There could be several reasons you might feel a burning sensation in your nose after exercising, but outside influences are ultimately the cause for most of them. In that case, controlling your environment while exercising is the best way to prevent the symptom. Contact your doctor if the burning persists or is severe.
Some medications that treat allergic rhinitis, or seasonal allergies, can cause a burning sensation in the nose. If you take an antihistamine before exercising outdoors in order to prevent allergy symptoms, the burning sensation may show up during or shortly after your workout. Talk to your doctor about switching to a different medication that doesn't have burning nose as a side effect.
When you inhale, tiny particles in the air get in your nose. Most of these particles are harmless, but those generated by pollution can cause burning in the nose, eyes and throat. Check your city's air quality and pollution indices; if pollution levels are high in your area, exercise indoors or time your workouts for times of day when pollution levels tend to be lower, such as early morning or late evening.
If the burning sensation is occurring in your chest as well as your nose, along with a tight feeling in your chest, you may not be breathing deeply enough to get adequate oxygen to your lungs. This could be due to a condition referred to by the Mayo Clinic as exercise-induced asthma, or asthma that's only triggered by strenuous activity. Short-term inhalers and/or long-term asthma medications can help control this condition.
Dry air can irritate fibers and blood vessels on the inside of your nose, causing a burning sensation or even nosebleeds. Dry air often occurs during winter and in low-humidity climates. If you exercise outdoors, choose days on which the humidity level is higher. Indoor environments can contain dry air as well, especially if the heating or air conditioning is turned on. Use a humidifier and limit your use of climate-control devices when exercising indoors.

[Dataset entries]
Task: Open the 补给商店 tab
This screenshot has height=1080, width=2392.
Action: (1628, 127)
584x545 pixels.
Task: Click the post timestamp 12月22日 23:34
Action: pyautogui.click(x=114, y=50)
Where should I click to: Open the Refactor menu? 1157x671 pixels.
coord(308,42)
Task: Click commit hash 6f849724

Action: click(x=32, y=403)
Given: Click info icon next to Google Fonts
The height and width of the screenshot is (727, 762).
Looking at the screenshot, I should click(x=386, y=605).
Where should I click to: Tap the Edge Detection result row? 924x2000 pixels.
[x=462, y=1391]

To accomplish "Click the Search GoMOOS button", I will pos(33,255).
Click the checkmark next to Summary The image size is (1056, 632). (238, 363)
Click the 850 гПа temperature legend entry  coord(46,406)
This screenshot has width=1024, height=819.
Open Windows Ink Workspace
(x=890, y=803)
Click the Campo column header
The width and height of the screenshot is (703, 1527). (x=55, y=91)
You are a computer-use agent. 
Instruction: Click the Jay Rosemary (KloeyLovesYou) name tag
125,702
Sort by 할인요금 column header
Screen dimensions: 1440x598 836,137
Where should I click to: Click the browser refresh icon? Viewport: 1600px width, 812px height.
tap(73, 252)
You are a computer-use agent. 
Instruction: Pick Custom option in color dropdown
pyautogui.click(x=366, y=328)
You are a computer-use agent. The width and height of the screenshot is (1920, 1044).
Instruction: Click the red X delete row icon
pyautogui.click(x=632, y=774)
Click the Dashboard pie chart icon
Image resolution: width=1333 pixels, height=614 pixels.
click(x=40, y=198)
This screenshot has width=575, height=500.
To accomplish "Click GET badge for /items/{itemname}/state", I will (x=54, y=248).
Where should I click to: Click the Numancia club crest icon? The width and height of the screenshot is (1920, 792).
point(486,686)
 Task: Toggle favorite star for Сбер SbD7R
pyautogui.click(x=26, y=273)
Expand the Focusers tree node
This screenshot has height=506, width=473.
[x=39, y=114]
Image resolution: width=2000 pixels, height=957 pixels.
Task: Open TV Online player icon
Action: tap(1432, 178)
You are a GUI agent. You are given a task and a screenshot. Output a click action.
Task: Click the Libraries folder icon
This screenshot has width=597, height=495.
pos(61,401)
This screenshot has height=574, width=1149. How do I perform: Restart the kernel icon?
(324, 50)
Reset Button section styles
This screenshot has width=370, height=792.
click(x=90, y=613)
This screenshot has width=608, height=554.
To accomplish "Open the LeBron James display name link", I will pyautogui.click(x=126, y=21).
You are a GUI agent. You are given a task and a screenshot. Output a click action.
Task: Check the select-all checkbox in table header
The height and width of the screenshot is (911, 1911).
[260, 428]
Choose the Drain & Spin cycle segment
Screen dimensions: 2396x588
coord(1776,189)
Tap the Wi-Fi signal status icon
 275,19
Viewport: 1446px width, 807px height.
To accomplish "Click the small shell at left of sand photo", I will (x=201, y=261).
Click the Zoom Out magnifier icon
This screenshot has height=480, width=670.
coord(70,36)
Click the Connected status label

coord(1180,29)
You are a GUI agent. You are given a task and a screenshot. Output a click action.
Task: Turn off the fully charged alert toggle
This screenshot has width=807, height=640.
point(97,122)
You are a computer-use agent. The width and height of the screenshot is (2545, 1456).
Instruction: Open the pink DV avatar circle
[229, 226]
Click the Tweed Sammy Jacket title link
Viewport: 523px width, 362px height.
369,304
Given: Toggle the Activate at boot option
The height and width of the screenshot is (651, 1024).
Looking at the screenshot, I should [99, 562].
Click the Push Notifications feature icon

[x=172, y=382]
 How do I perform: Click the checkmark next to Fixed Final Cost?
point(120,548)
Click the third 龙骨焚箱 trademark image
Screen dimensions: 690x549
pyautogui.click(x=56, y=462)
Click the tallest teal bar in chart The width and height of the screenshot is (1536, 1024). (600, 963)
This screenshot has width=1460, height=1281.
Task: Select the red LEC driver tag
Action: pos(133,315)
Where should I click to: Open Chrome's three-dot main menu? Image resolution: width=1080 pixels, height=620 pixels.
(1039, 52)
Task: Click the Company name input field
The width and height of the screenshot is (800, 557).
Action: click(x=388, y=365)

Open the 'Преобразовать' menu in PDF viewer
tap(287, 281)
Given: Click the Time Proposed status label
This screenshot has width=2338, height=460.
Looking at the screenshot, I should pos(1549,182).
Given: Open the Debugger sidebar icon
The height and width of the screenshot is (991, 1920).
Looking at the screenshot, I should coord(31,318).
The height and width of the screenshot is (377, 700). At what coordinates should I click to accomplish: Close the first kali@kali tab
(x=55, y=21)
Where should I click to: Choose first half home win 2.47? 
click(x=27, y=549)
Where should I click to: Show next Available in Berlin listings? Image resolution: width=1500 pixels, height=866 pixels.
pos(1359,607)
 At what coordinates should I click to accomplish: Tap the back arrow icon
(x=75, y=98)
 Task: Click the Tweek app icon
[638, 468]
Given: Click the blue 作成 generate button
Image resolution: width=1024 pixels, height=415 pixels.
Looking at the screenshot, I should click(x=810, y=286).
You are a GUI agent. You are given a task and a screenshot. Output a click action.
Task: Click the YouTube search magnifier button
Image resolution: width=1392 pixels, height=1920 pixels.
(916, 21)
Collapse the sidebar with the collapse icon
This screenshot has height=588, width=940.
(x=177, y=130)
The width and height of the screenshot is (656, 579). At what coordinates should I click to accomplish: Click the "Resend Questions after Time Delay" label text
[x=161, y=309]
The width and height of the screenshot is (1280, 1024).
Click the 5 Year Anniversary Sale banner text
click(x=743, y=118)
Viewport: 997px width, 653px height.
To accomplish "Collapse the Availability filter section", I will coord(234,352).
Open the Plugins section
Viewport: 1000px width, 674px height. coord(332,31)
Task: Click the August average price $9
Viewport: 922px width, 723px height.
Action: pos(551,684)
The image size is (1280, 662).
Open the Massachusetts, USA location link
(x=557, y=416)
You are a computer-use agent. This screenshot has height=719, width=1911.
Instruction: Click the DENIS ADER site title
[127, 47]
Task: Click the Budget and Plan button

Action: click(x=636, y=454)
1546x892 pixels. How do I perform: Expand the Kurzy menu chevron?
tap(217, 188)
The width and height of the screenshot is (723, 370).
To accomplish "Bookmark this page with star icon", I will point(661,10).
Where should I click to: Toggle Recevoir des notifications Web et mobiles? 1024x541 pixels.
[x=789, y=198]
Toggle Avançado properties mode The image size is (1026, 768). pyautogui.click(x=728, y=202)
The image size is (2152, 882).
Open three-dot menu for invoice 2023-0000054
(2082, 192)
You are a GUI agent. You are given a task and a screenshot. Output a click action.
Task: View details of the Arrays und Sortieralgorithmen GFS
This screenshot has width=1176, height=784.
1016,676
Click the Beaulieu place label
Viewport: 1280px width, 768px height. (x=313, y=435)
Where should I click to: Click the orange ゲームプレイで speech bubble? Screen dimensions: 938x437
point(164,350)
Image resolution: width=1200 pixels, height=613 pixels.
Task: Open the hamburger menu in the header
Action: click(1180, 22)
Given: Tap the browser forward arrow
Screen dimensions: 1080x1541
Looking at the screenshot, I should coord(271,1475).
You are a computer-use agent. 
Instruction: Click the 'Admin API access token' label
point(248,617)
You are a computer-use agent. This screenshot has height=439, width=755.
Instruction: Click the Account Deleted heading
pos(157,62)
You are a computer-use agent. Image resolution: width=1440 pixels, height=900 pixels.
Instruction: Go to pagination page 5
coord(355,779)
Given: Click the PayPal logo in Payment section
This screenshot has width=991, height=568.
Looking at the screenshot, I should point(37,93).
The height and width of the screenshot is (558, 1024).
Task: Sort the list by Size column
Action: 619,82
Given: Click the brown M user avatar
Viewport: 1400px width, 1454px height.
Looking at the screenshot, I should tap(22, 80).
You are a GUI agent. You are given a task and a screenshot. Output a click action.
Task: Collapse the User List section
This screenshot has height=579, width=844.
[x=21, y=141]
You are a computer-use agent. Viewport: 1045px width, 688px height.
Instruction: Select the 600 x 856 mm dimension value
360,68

[Task requirements] When does the text on nasal burning after exercise suggest working out if local pollution levels are high?

[Exercise result] Early morning or late evening, when pollution levels tend to be lower.